STATED PROBLEM: Repeat the passage on making batter word for word, from "You melt the" to "think so. Yum.".

You melt the butter and then you stir in the flour, all at once. Then you break four eggs into this, one at a time, beating furiously each time. The batter gets stiffer and stiffer. It doesn't look like anything that anybody would ever want to eat. It looks like shiny yellow wallpaper paste. Or maybe it looks like latex -- I think so. Yum.

Still you persevere, because your mother told you that it wouldn't look like anything at this stage and you figure she must have had a reason to say that. You drop it by spoonfuls onto a cookie sheet. Or you form it into finger-length strips on a cookie sheet. Or you make four large flat circles of the batter on two cookie sheets. Or four large flat rectangles. There they sit, in their rows on the metal pan: cold lumps of shiny yellow dough you couldn't pay me to eat.

DATASET EXTRACT:

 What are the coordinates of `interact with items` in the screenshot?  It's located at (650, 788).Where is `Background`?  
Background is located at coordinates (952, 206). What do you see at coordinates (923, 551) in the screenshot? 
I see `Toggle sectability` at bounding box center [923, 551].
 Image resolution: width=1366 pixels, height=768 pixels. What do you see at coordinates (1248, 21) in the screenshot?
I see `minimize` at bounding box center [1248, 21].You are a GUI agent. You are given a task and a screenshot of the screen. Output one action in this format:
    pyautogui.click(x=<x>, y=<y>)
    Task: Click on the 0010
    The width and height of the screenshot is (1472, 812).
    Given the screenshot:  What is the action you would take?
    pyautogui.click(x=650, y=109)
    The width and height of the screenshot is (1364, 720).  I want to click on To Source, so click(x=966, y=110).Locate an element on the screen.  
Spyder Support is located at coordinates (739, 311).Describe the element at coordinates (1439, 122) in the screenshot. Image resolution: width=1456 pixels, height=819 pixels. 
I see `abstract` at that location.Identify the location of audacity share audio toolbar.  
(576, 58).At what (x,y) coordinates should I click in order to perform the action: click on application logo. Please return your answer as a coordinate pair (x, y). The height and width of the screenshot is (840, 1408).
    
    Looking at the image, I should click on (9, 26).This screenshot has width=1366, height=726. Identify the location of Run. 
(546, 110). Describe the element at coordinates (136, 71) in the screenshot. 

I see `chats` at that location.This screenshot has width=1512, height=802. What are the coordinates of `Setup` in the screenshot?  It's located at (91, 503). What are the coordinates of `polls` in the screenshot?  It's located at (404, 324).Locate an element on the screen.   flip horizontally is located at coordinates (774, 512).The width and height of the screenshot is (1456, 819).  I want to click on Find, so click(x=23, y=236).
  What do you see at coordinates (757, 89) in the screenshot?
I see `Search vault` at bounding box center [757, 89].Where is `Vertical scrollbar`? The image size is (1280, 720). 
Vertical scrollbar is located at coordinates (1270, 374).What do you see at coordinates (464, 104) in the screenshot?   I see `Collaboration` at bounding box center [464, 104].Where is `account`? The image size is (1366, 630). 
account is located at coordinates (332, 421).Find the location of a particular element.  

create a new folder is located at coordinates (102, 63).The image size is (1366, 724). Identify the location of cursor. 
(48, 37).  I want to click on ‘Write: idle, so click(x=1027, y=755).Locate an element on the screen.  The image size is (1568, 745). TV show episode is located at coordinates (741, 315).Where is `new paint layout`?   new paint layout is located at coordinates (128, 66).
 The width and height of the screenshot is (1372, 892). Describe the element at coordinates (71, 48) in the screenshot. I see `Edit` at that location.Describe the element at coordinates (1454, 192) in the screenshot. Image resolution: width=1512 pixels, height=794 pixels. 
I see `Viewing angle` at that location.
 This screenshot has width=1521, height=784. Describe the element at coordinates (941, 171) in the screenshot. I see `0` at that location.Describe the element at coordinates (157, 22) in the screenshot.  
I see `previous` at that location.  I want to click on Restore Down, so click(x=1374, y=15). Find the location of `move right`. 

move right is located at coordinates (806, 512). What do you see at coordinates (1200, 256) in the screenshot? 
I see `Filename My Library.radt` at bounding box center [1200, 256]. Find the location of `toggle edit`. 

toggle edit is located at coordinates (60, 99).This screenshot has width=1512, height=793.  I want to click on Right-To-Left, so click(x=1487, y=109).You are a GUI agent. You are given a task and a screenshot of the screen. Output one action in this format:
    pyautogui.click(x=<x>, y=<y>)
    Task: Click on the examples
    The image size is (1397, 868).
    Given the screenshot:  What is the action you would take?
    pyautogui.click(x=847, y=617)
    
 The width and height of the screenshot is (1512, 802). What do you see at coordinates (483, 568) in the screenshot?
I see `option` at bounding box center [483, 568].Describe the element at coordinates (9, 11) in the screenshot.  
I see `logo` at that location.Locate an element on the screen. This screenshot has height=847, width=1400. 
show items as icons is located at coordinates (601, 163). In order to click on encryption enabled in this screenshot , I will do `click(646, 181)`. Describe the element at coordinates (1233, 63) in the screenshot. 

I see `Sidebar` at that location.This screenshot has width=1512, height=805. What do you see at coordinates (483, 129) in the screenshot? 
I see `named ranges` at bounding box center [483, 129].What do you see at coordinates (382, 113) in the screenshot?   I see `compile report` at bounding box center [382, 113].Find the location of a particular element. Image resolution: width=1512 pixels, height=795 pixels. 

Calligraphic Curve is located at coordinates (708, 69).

TASK OUTPUT:
You melt the butter and then you stir in the flour, all at once. Then you break four eggs into this, one at a time, beating furiously each time. The batter gets stiffer and stiffer. It doesn't look like anything that anybody would ever want to eat. It looks like shiny yellow wallpaper paste. Or maybe it looks like latex -- I think so. Yum.